§ **ASSIGNMENT**:
If a line includes "icon", copy it out of the entries.

§ **INFORMATION**:

----

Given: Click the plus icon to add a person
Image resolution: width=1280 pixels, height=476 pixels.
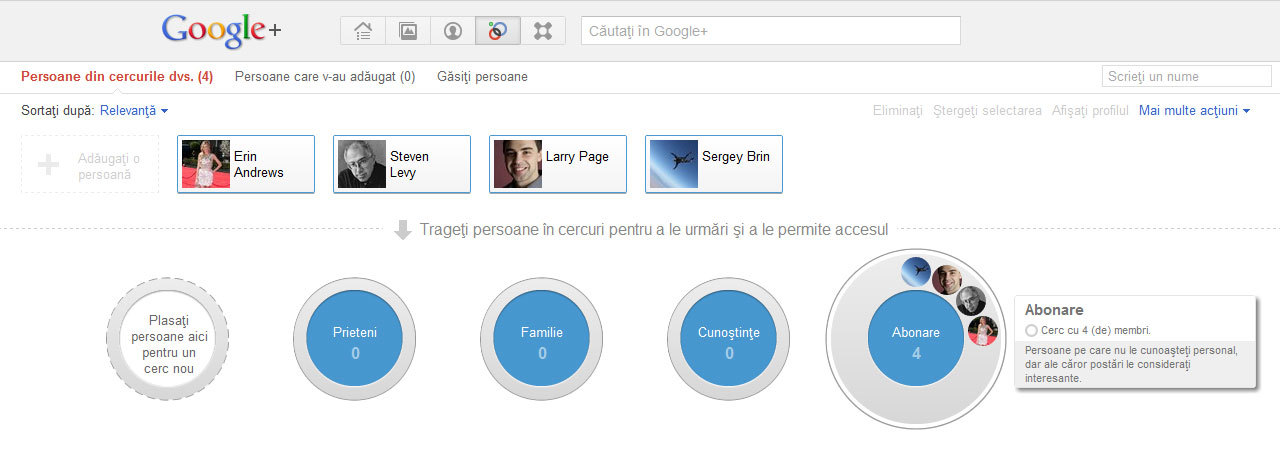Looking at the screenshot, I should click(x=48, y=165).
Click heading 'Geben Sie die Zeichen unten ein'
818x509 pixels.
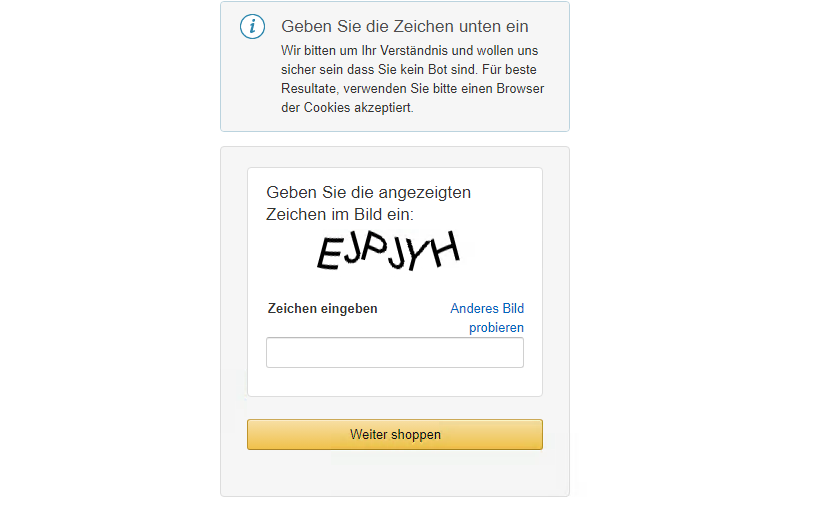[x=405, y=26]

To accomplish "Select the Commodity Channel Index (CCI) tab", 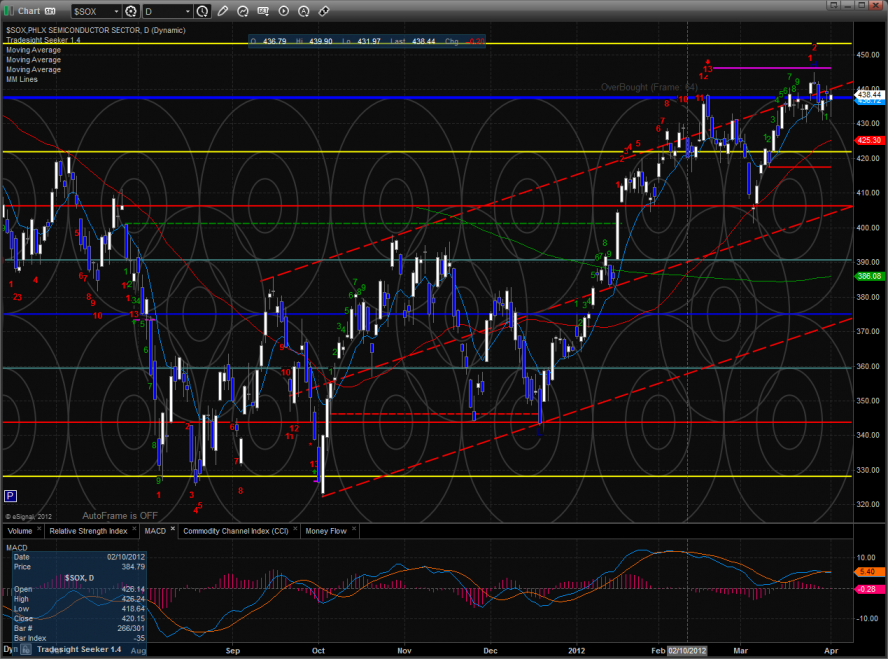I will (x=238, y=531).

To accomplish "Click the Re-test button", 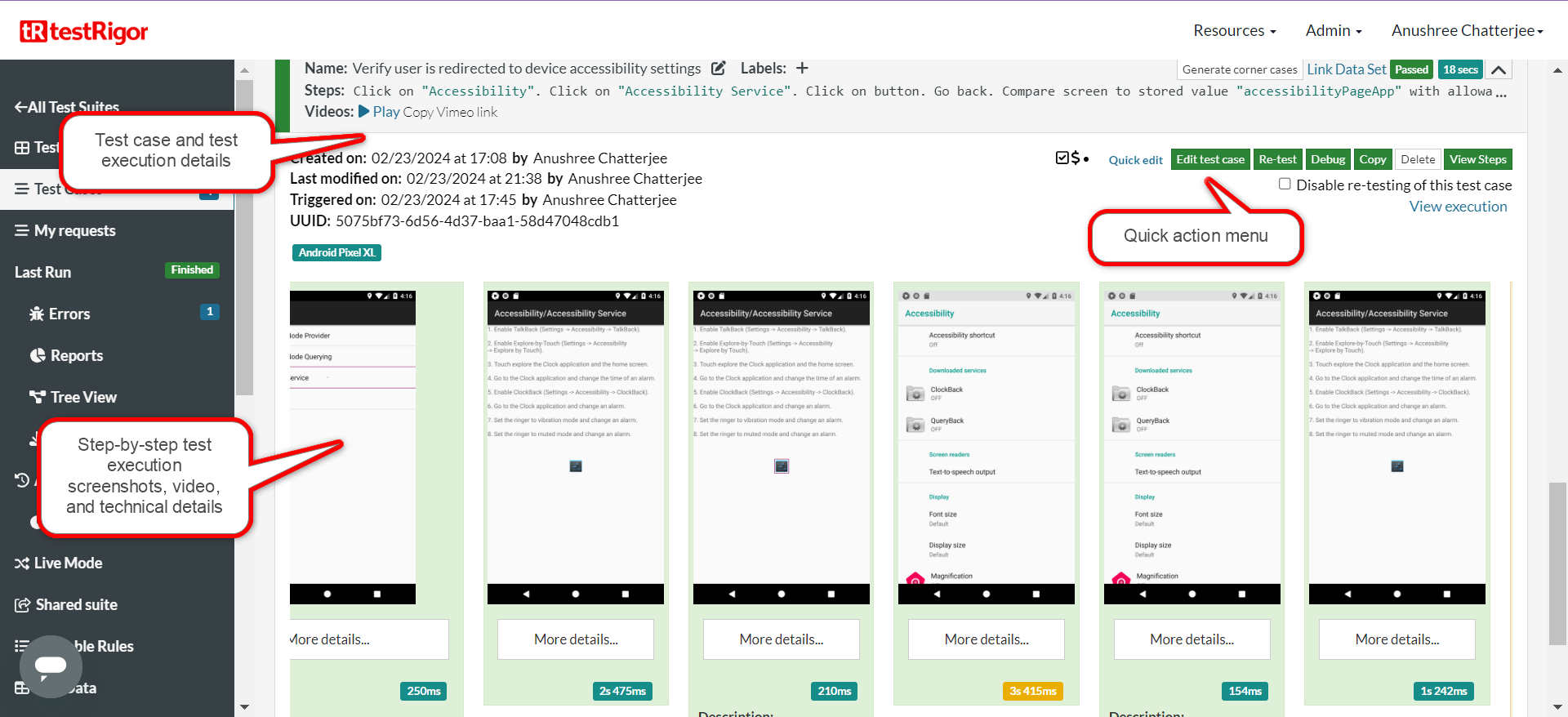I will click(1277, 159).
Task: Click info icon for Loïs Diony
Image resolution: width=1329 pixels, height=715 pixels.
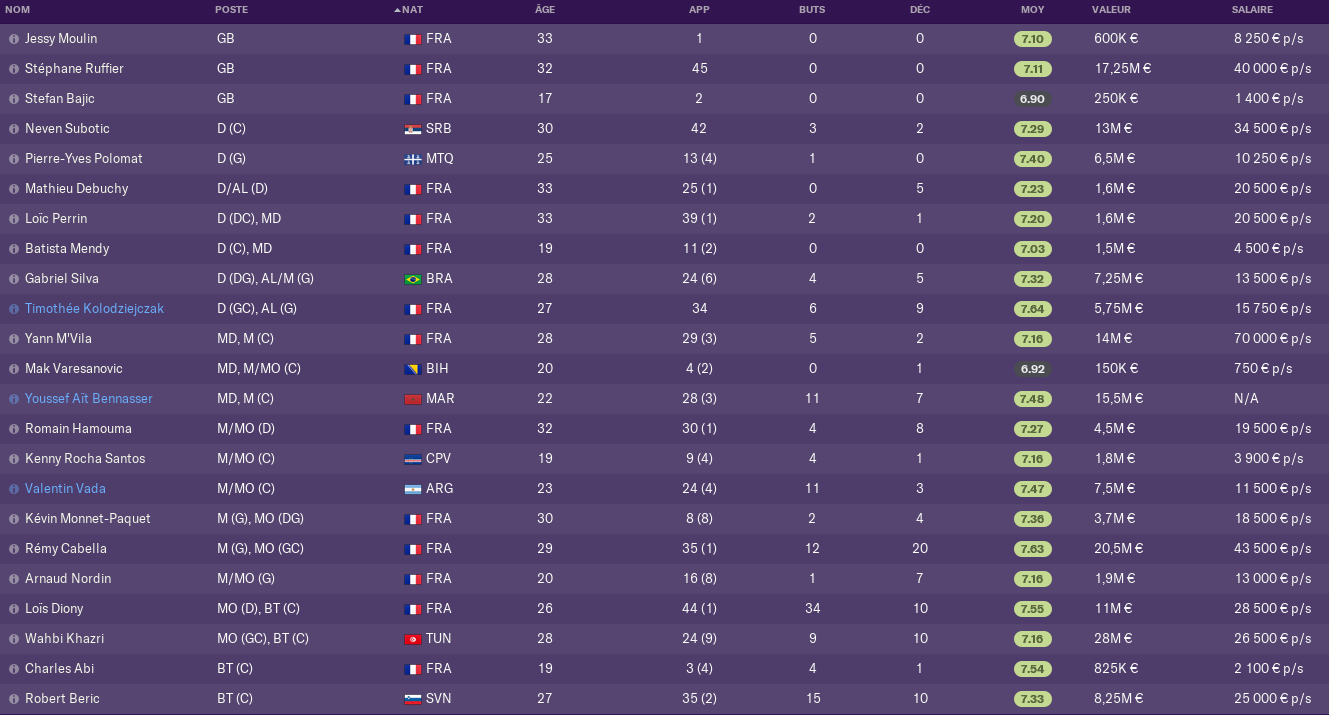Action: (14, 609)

----

§ **RESULT FOR THIS TASK**:
Given: Click the plus icon to add a person
Task: Click info icon for Loïs Diony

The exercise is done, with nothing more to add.